Griffin Youth Club event, Saint Wilfrid’s, Blackburn, Lancashire, 23 July 2008

LBR. You’ve studied geography in university and yet you became a photographer. How did the two collide?

SR. My interests in high school were cultural geography and photography. Every subject has a geographic dimension and it crosses so many different fields: politics, the arts, economics, culture and so on. It’s not a defined area that takes you down one path. Before studying photography I decided I wanted to gain a wider academic grounding, which could be useful to frame my photographic practice. Studying cultural geography might also give me something to fall back on should the photography fail!

 

Annual Eton College Procession of Boats, River Thames, Windsor, Berkshire, 17 June 2016

Penshaw Monument, Houghton-le-Spring, Tyne and Wear, 28 July 2013

Ferrybridge Power Station, Knottingley, West Yorkshire, 5 July 2016

LBR. How do you find that photography can help render theoretical concepts more intelligible and concrete to a wide audience?

SR. In a way it relates to the difference between making a publication and an exhibition. Within a book I can take the viewer through a journey that I can’t through an exhibition. The way you relate to the photograph is different. In an exhibition the prints, due to their size, are all consuming, you enter into my landscapes and can discover many narratives. Within a book, I can add a more indepth textual element that can help a viewer read the photograph in a different way, providing more context if they so wish. It’s up to the viewer whether they access this information to gain a different understanding of what they’re looking that.

LBR. So it’s not about making a didactic document?

SR. No because some people are interested in the work because it inspires some sense of remembrance, nostalgia, maybe even humour. I just want to create a dense image that rewards the viewer the more they look at it. At a time when photography is distributed and consumed so fast, we must give the audience opportunities to engage deeply in the act of reading images.

 

Eid al-Fitr Celebrations, Jamia Mosque, Green Street, Bristol, 8 August 2013

LBR. Speaking of the density, while there’s a lot going on in your photographs, they don’t feel chaotic. How do you achieve that balance?

SR. Patience.

I start by doing research about the place where’ I’ll be using Google Earth and Google Street View. This gives me a visual sense of it and ideas about what the best vantage points may be. Once I’m there, I wait for patterns to emerge in the landscape.

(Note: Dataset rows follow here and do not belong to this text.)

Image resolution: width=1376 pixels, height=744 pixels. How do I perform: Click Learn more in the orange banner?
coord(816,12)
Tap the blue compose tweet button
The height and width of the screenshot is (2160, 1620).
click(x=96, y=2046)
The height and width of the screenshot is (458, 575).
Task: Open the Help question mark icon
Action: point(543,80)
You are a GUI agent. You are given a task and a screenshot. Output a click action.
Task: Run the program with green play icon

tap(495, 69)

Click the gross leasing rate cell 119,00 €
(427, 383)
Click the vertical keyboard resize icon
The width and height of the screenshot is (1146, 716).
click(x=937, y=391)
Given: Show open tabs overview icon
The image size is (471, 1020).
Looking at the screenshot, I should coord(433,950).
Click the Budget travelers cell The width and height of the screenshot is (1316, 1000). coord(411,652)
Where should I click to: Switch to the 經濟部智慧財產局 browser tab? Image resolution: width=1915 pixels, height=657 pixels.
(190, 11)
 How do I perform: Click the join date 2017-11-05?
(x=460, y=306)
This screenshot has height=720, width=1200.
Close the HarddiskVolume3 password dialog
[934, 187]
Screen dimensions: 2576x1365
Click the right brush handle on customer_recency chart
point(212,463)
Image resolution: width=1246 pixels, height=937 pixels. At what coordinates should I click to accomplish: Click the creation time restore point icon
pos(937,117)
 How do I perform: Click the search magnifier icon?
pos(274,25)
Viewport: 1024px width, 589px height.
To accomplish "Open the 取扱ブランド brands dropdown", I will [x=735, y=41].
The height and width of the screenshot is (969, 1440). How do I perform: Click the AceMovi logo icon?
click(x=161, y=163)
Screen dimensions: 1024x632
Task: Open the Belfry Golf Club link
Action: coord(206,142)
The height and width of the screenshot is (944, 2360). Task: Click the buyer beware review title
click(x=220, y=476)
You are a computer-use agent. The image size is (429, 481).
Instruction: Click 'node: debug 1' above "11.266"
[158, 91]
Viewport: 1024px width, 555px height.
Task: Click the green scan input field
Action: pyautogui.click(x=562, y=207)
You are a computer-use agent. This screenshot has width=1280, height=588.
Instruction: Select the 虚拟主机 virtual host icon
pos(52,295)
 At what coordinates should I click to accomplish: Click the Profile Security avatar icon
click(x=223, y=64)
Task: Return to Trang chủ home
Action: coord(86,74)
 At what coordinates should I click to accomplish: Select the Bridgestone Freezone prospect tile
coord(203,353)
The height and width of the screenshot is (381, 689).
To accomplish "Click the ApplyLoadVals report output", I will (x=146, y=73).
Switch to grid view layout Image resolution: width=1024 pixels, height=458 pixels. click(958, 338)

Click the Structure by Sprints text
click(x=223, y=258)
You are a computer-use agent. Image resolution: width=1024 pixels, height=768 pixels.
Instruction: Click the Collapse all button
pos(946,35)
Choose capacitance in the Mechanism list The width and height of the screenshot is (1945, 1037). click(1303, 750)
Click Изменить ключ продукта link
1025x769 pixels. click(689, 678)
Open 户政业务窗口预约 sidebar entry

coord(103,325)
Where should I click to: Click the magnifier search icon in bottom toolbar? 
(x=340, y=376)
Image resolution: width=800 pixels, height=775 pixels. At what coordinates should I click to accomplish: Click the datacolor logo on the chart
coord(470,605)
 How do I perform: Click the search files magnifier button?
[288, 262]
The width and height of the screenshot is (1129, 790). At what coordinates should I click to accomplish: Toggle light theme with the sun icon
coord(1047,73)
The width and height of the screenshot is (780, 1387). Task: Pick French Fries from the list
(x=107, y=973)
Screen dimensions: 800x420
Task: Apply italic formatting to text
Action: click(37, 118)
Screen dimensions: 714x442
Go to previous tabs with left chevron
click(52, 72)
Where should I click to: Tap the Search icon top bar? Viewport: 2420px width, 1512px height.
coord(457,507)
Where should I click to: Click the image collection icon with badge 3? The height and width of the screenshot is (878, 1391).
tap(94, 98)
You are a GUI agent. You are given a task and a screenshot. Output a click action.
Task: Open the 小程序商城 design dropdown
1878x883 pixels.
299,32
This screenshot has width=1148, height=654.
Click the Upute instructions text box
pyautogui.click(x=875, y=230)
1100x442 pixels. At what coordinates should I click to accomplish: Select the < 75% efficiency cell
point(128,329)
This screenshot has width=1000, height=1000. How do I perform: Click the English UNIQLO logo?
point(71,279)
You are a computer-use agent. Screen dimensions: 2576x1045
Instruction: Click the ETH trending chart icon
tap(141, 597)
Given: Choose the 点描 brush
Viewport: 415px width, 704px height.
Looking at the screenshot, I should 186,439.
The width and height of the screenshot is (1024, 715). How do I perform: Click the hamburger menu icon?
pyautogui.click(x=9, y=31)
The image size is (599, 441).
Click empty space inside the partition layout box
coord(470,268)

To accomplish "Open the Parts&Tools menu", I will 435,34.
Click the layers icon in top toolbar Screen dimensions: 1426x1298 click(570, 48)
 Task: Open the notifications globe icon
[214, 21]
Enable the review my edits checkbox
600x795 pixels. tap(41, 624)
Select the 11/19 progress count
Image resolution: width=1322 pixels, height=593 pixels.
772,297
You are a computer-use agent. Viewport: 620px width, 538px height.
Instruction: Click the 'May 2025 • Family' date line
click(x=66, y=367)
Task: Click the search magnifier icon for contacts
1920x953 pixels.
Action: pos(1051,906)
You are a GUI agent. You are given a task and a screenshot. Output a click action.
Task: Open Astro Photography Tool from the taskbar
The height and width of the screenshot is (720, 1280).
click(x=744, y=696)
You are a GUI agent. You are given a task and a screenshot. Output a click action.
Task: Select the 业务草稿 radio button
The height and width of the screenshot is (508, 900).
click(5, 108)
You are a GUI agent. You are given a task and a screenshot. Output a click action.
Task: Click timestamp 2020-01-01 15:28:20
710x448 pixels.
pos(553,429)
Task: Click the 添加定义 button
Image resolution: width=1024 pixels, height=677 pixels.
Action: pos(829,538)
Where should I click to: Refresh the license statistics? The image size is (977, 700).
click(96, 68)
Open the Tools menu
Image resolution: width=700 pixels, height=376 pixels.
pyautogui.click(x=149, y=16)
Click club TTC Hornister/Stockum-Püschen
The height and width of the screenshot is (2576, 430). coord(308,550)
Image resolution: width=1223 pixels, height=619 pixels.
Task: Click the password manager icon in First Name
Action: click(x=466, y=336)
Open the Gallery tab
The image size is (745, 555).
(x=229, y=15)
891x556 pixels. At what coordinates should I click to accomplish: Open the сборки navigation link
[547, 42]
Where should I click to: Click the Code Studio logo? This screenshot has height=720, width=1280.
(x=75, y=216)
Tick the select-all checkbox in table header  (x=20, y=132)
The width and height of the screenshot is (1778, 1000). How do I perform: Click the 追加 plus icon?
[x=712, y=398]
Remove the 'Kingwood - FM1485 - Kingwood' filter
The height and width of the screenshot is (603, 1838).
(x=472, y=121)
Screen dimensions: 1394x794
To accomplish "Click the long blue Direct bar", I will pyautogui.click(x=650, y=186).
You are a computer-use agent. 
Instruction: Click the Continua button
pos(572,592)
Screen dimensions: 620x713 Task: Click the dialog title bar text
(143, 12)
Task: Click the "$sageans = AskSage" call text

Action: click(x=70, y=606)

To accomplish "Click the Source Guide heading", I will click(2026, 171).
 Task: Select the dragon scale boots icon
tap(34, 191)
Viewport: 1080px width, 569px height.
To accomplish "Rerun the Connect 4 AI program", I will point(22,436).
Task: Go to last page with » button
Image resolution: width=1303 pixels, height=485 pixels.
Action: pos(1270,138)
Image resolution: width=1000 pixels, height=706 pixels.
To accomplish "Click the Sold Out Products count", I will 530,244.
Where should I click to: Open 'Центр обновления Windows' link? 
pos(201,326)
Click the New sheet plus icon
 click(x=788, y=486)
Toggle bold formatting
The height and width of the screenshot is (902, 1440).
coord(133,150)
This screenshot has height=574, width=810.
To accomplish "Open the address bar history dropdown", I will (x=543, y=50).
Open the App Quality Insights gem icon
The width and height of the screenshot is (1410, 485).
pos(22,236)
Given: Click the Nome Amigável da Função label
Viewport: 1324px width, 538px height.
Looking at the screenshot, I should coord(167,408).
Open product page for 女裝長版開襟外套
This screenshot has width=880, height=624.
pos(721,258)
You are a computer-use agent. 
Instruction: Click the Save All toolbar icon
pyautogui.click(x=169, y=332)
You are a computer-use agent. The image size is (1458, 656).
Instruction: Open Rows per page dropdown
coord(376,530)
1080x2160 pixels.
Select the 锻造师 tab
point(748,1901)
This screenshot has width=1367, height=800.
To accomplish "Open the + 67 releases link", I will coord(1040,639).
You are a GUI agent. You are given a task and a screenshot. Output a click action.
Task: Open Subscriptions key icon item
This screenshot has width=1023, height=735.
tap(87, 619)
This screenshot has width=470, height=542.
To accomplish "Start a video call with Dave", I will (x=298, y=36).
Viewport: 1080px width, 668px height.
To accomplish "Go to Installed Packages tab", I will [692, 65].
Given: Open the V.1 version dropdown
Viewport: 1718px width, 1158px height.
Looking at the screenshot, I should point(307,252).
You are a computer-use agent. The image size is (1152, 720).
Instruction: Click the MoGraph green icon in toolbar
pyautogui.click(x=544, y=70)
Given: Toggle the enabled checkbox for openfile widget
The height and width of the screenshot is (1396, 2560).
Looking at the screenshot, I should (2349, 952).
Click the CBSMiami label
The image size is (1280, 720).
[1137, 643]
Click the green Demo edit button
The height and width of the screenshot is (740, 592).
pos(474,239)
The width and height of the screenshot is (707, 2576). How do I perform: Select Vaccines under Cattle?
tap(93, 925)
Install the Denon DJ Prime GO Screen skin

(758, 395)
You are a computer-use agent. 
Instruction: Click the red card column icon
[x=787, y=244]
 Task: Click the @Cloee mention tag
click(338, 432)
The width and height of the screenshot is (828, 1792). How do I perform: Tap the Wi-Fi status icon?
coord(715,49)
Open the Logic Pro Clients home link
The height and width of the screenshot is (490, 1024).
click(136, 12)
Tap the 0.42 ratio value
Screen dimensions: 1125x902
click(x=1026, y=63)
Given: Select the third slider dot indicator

LBR. How has your practice evolved since Bright Spark 2006.

SR. Ohh…..

LBR. That was before Merrie Albion…

SR. That was before children! I was young and free… I didn’t have to worry about money and diapers! Joking aside, I’m much more rooted and so the way that I make work has had to adapt to that. Motherland, for which I received the Bright Spark award, was essentially the rather care-free meanderings of my wife and I in Russia. I couldn’t do that now. Projects take longer. I need to do more research. But at the same time, I’ve also become more focused. I have a much better sense of why I’m doing the work, of what it is I want to say and where I’m going than the early days of being a flâneur.

LBR. And finding a better balance between art and commerce?

SR. That’s the constant struggle. My one piece of advice to young photographers is: stay nimble. Isn’t it what financial advisers tell you: don’t put all your money in one basket. You have to do that within your career as well.

Portrait © Lewis Khan

Simon Roberts (b.1974) is a British artist-photographer whose work deals with our relationship to landscape and notions of identity and belonging. An Honorary Fellow of the Royal Photographic Society,  he has published four critically acclaimed monographs, Motherland, We English, Pierdom and most recently Merrie Albion. 

simoncroberts.com

Laurence Butet-Roch

Laurence Butet-Roch, a member of the Boreal Collective and Muse Projects, is a freelance writer, photo editor, photographer and educator based in Toronto, Canada committed to encouraging critical visual thinking. Her words have appeared in the British Journal of Photography, The New York Times Lens Blog, TIME Lightbox, National Geographic, The New Yorker, Polka Magazine, PhotoLife, BlackFlash and Point of View. She is the editor of Flash Forward Flash Back.